We can bring our imaginations to life without the traditional barriers of skill and cost. But what's more exciting about all these new technologies is that they're going to make it extremely easy for anyone to create content. We've already seen how keyboards and computers turned all of us into writers. We've seen how PowerPoint turned all of us into designers.

688.427 - 706.594 Victor Riparbelli

And with AI, everyone is going to be able to be a director producing Hollywood-grade video without needing any training at all. At Syntheser, we've already turned more than a million people into video creators, and it's really fun to see all the things people make videos about, but they don't have to ask their boss because they can just log on and make the videos themselves.

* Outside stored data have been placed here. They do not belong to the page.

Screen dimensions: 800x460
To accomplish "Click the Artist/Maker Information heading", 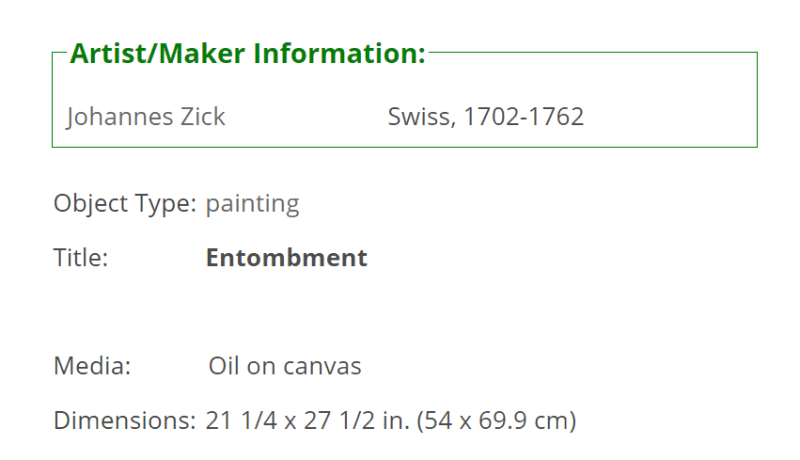I will coord(247,54).
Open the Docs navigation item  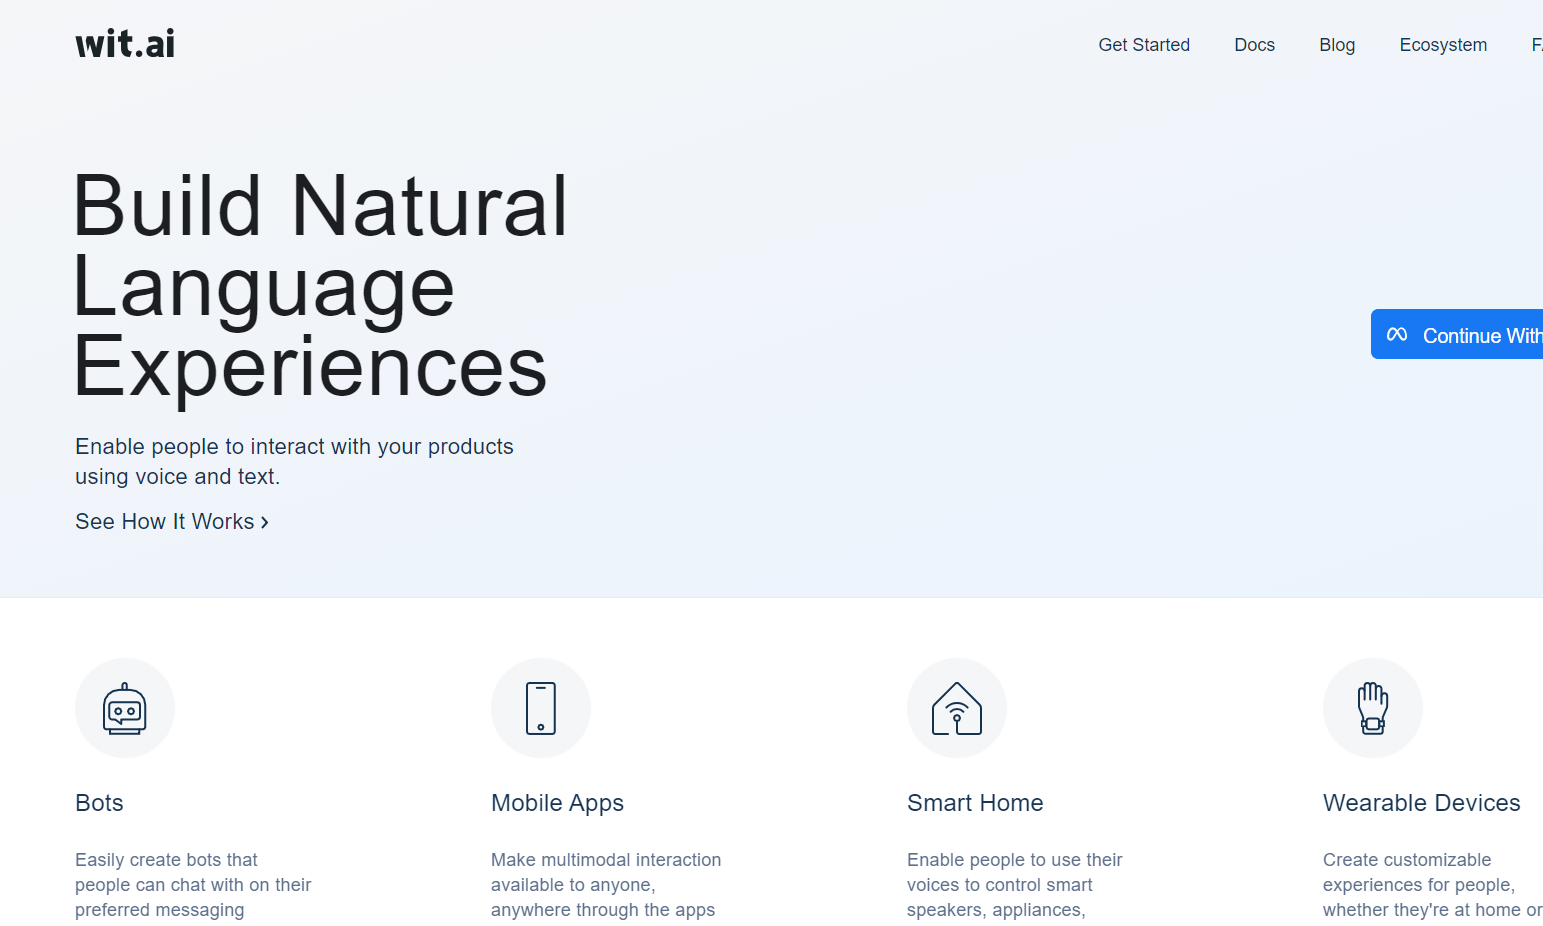tap(1254, 45)
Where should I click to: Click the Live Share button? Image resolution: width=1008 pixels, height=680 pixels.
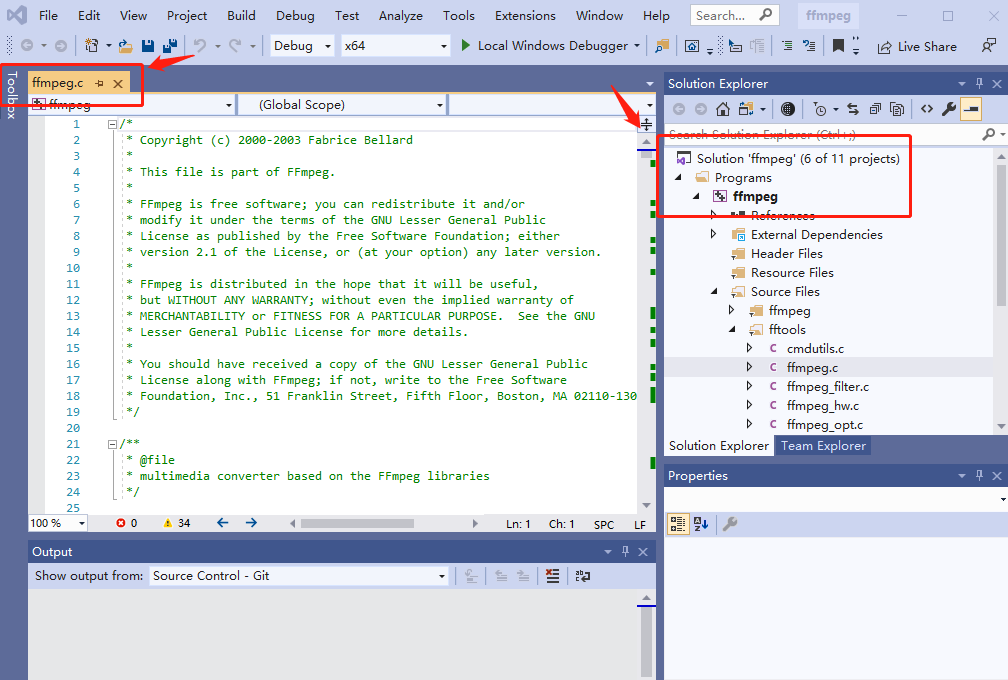(916, 47)
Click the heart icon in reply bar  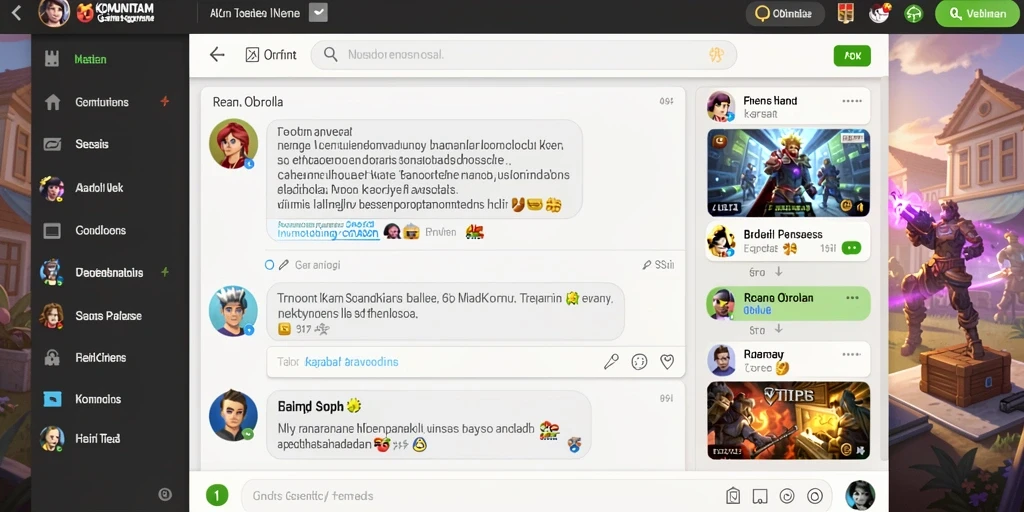tap(667, 362)
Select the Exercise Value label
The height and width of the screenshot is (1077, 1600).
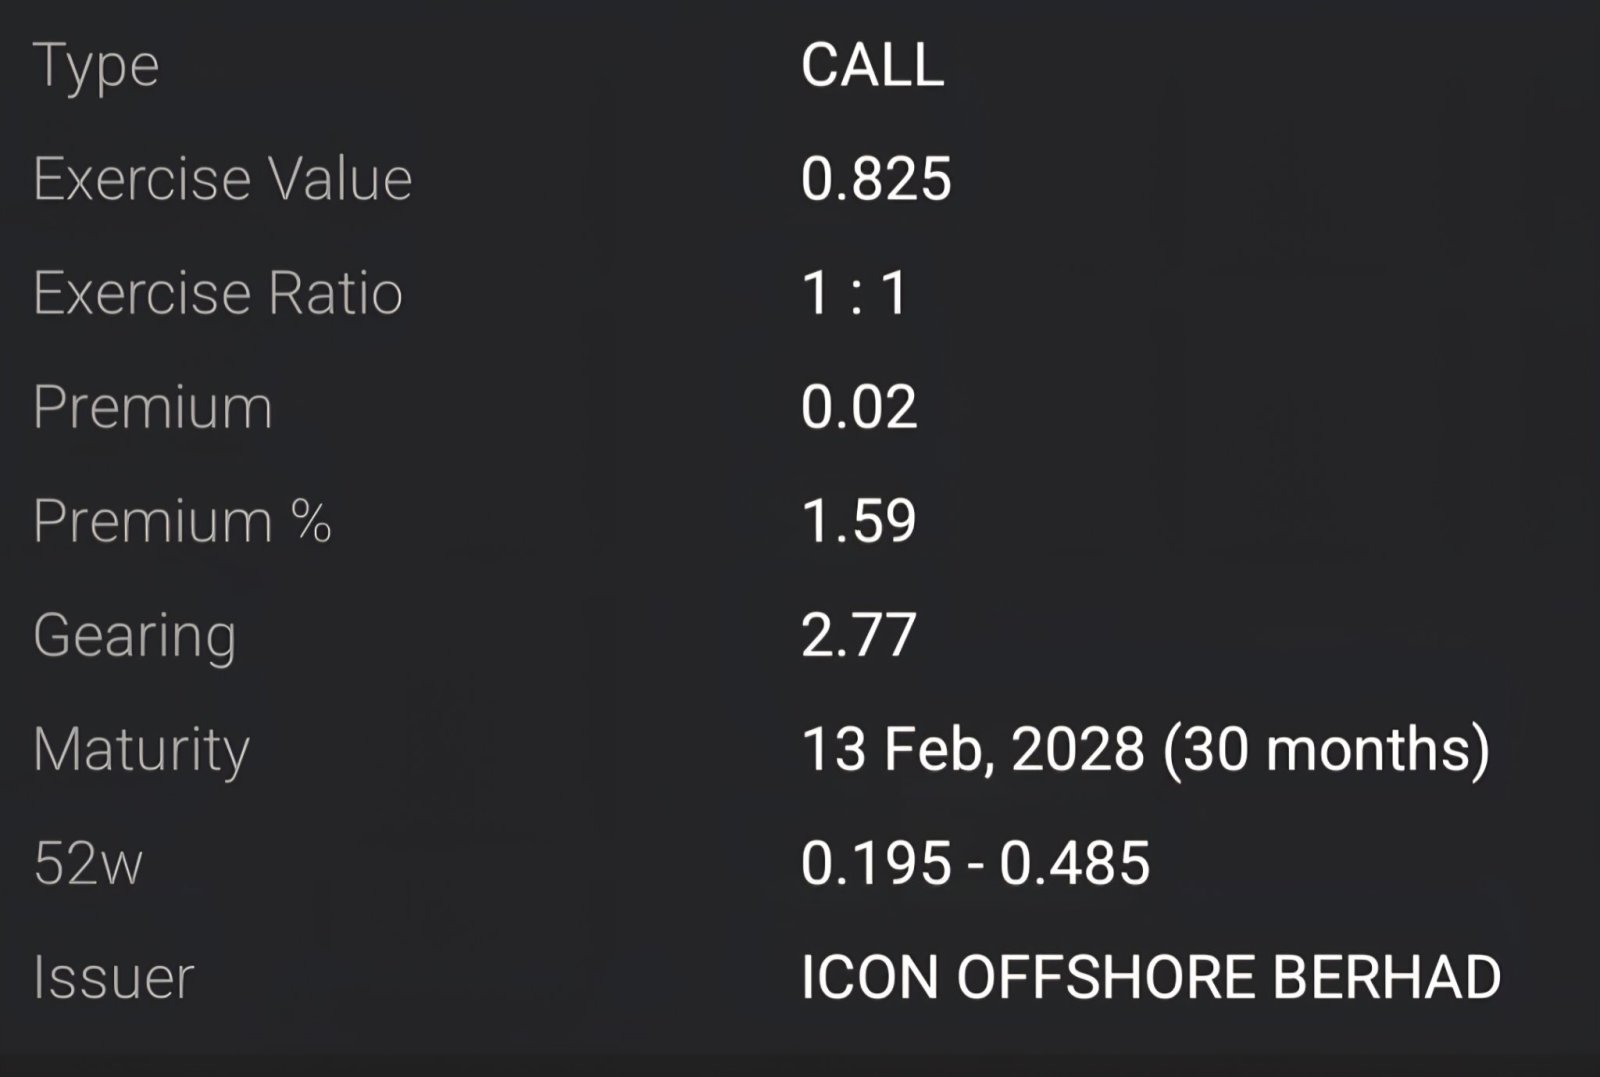(x=222, y=180)
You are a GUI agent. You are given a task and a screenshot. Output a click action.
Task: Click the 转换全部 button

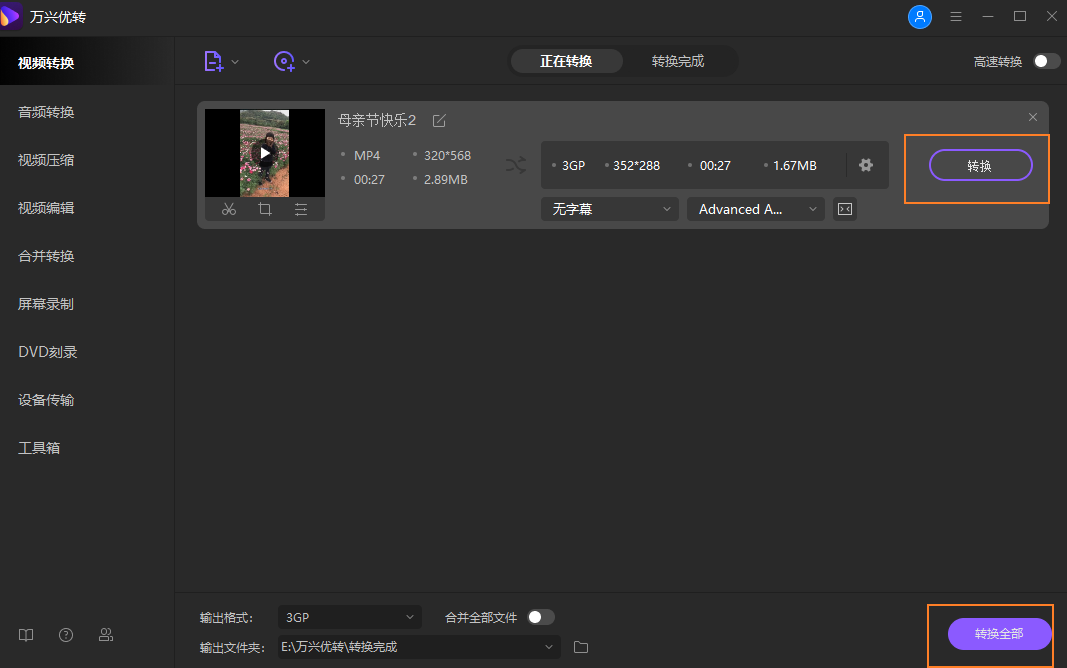(x=999, y=634)
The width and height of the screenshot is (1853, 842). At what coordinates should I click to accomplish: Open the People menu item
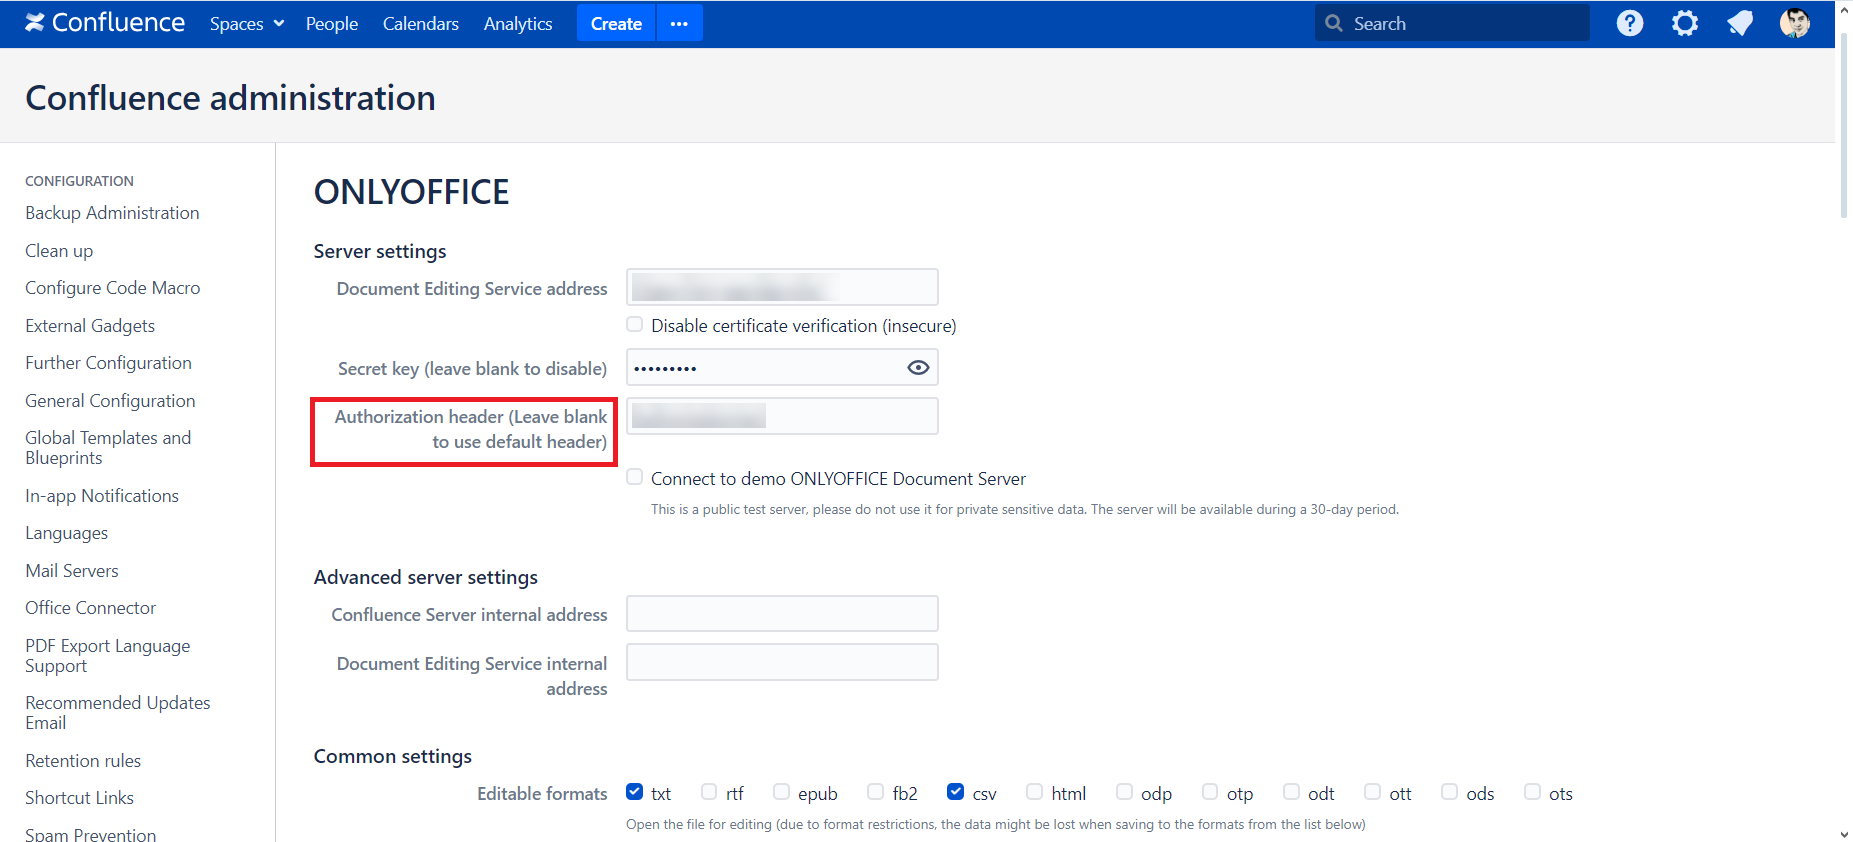click(331, 23)
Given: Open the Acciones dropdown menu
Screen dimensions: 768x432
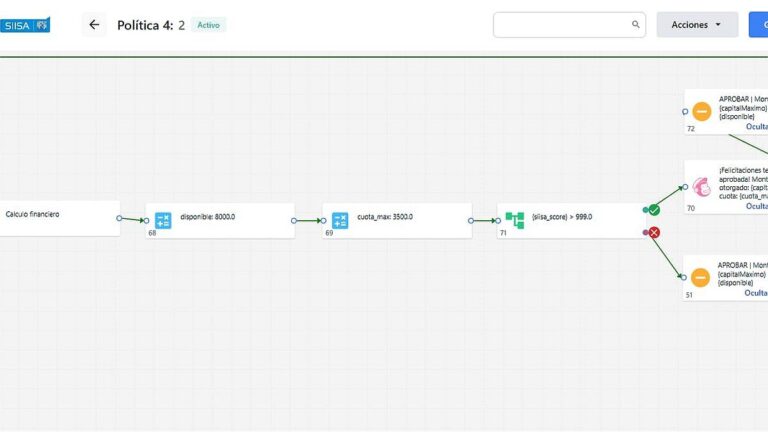Looking at the screenshot, I should coord(696,25).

707.93 - 728.325 Victor Riparbelli

Why do people make videos? It's not a very well researched area yet, but we've been working with UCL in London to figure out how do we learn differently with video and AI video versus text. We did a study with 400 participants. It's still ongoing. We plan to publish the results sometime next year. But there's some really interesting initial findings.

729.086 - 750.729 Victor Riparbelli

When you just ask people, do you prefer to learn with AI video or text, the results are pretty astonishing. 77% of people prefer to learn through video. So faster and easier content creation will be transformative. But with new technologies, we always invent new media formats. And right now, most AI-generated content is what I call a bridge genre.

751.55 - 768.802 Victor Riparbelli

We're using it to create old formats with new technologies. Just like the first newspapers, sorry, the first websites looked like newspapers on a screen, AI videos today are linear. They have a beginning and an end. They essentially emulate what we can record with a physical camera.